**WHAT THE EXERCISE ASKS:** Your job is to print the listing exactly.

**LISTED ENTRIES:**
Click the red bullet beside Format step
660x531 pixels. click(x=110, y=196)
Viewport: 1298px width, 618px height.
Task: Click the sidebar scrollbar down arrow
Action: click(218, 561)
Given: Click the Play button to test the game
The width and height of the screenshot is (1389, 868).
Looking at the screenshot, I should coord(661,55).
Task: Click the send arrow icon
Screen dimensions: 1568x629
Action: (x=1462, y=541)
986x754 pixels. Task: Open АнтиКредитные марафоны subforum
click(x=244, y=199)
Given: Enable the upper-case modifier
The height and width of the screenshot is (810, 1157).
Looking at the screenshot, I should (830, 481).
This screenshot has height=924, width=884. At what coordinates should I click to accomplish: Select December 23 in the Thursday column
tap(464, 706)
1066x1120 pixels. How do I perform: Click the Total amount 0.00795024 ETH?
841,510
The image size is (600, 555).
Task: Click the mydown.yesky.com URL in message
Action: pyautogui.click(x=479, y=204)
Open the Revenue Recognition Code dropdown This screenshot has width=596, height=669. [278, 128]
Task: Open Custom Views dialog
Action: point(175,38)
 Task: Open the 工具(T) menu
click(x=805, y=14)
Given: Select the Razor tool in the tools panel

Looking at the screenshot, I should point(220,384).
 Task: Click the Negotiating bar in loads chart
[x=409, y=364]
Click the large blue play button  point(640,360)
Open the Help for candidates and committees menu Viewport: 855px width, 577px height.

**SOLUTION FOR THIS TASK:**
Click the red bullet beside Format step
660x531 pixels. click(x=110, y=196)
Viewport: 1298px width, 618px height.
Task: Click the sidebar scrollbar down arrow
Action: click(218, 561)
Given: Click the Play button to test the game
The width and height of the screenshot is (1389, 868).
Looking at the screenshot, I should coord(661,55).
Task: Click the send arrow icon
Screen dimensions: 1568x629
Action: (x=1462, y=541)
986x754 pixels. Task: Open АнтиКредитные марафоны subforum
click(x=244, y=199)
Given: Enable the upper-case modifier
The height and width of the screenshot is (810, 1157).
Looking at the screenshot, I should (830, 481).
This screenshot has height=924, width=884. At what coordinates should I click to accomplish: Select December 23 in the Thursday column
tap(464, 706)
1066x1120 pixels. How do I perform: Click the Total amount 0.00795024 ETH?
841,510
The image size is (600, 555).
Task: Click the mydown.yesky.com URL in message
Action: pyautogui.click(x=479, y=204)
Open the Revenue Recognition Code dropdown This screenshot has width=596, height=669. [278, 128]
Task: Open Custom Views dialog
Action: point(175,38)
 Task: Open the 工具(T) menu
click(x=805, y=14)
Given: Select the Razor tool in the tools panel

Looking at the screenshot, I should point(220,384).
 Task: Click the Negotiating bar in loads chart
[x=409, y=364]
Click the large blue play button  point(640,360)
Open the Help for candidates and committees menu Viewport: 855px width, 577px height.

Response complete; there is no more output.